In these days, there is much blathering going on about autocephaly : “What is the meaning of autocephaly ?” “How are we going to defend it ?” “How are we going to protect it ?” There are many similar questions. In the whole course of my episcopate, I have not heard any significantly different questions. This is but a fresh wave of the same old thing. Very often, people in our Orthodox Church in America are saying : “Our autocephaly”. They wave this flag and banner, and declare : “We have this autocephaly”. All that blather about autocephaly does not mean anything when it is treated as if it were a private possession triumphantly clutched by a particular group. The autocephaly that we were given in 1970 by our Mother Church, the Russian Orthodox Church, does have a meaning. It was a gift to us to be a gift to the rest of North America (and, as it turns out, to the rest of the world).

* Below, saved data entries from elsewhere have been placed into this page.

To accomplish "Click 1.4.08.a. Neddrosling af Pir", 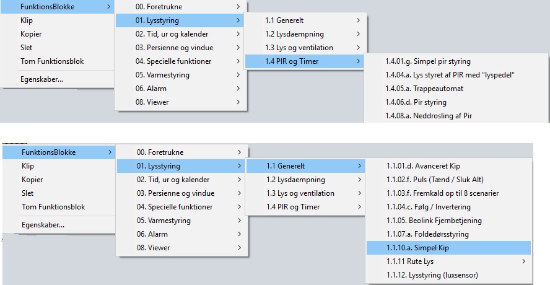I will click(424, 115).

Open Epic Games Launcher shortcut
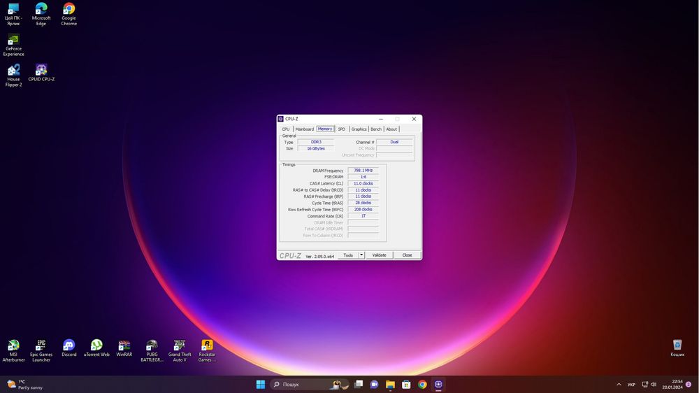[41, 345]
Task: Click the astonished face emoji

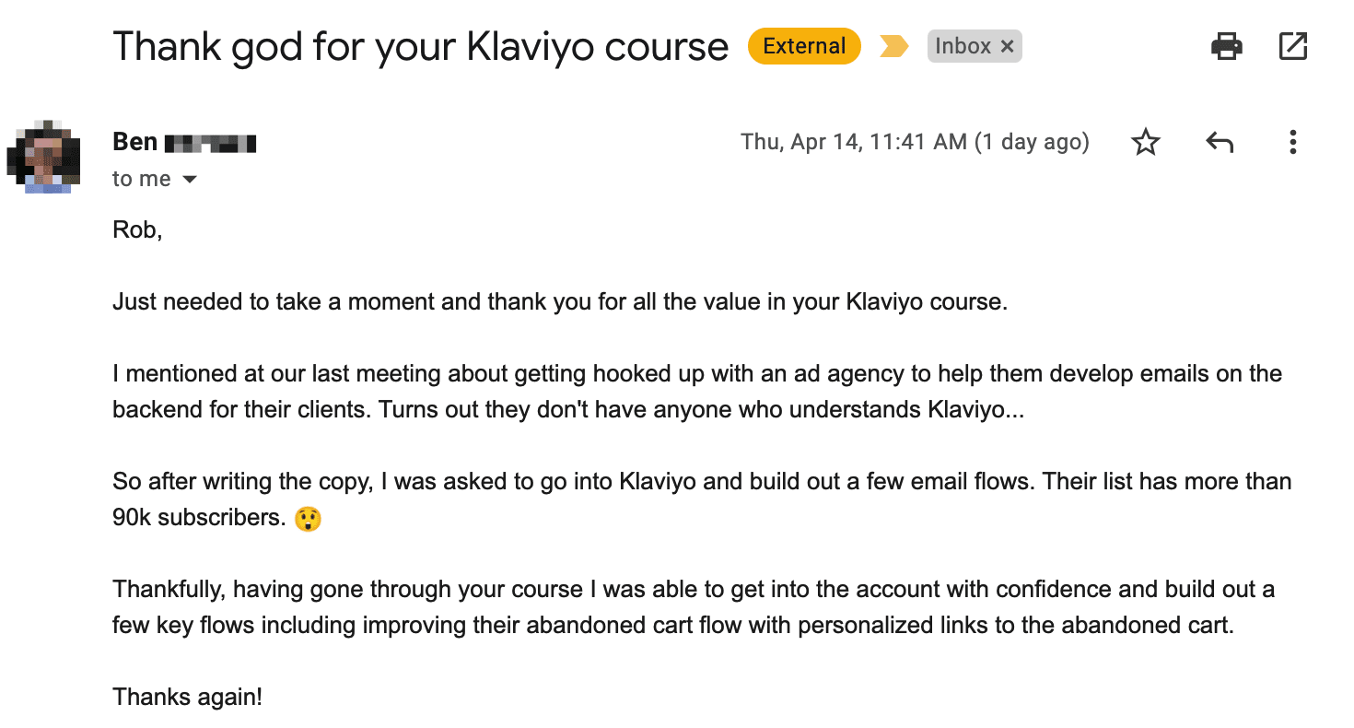Action: point(308,520)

This gift of our ability to govern ourselves by ourselves in North America (even though we were unprepared for it) enabled us to become truly the local Church in North America. In each of the main three countries in North America we are clearly the local Church. We are here, and we are of this place. Our people are not going somewhere else. Living here, and being who we are, we are simply and only resident Orthodox people. In this case, it means that we are Orthodox Christians who are Canadians. We are who we are, and our responsibility is to be yeast here, just as we have been trying to be (see Matthew 13:33). This has been the case for all of us in North America over the past forty years. Our autocephaly is a gift which we have been trying to give. Not by any means has everyone in North America been ready to accept the whole fact of the autocephaly. However, the characteristics of how we are living our life in the context of this autocephaly have been very much accepted by North Americans. North Americans have very much accepted the quality of life that we have had as The Orthodox Church in America. In fact, I would go so far as to say that the Orthodox Church in North America in 2010 would not have anything like the character she has now if that autocephaly had not been given to us, and if we had not been trying to be faithful.

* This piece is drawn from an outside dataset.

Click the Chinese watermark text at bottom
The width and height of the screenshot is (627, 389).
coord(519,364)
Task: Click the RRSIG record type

However, here we are now, at a time when the Lord is presenting to us the opportunity to establish the beginning of what can become normal Holy Synods in each of these three countries in North America. At this time, we, The Orthodox Church in America, ought not to be so proud and unwise as to be waving this banner : “We have autocephaly. Put this in your pipe and smoke it”. (That is actually what we are saying by talking in such a triumphal manner.) Our responsibility is to say to the rest of the Church : “We have this gift. How can this gift fit what God is giving us all now ?” That is the question. We have this gift. How can we share it (not impose it) ? Since God gave us this gift forty years ago (even though we were not expecting it), we do not dare tell Him what to do with this gift that is starting to come to maturity now. We cannot tell Him. It has to be He who will show us what to do with this gift, and how it will be used to help to contribute to normal Orthodox life in North America.

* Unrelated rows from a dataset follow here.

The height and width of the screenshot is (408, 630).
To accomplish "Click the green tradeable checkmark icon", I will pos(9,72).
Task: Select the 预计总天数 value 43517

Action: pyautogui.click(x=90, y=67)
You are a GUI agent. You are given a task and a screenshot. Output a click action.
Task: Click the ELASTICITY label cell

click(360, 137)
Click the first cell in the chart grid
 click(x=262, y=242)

We cannot be faithful to Christ ; we cannot be faithful to the apostles ; we cannot be faithful to the Canons and Tradition of the Church ; we cannot be faithful to this gift of forty years ago if we want to remain in isolation from the rest of the Church waving this flag with a big “A” on it. That big “A” can mean something different than “autocephaly” : a little three-letter word which I am not saying here.

Brothers and sisters, let our faith be the faith of those blind men, trusting the Lord for His love, His life-giving power, His intimate care for us, His readiness to make all things right and well for you and for me, and for our Church. Let us ask the Lord to give us the faith of these blind men, the faith of these persons who brought the demon-possessed man to the Lord today, and the faith of the Apostle Paul, who understood the workings of the love of the Lord. Let us ask the Lord to give us that understanding and that faith, so that in everything we may be true and faithful to Him, and that in every aspect of our life we might personally and together glorify Him : the Father, the Son, and the Holy Spirit, now, and ever, and unto the ages of ages.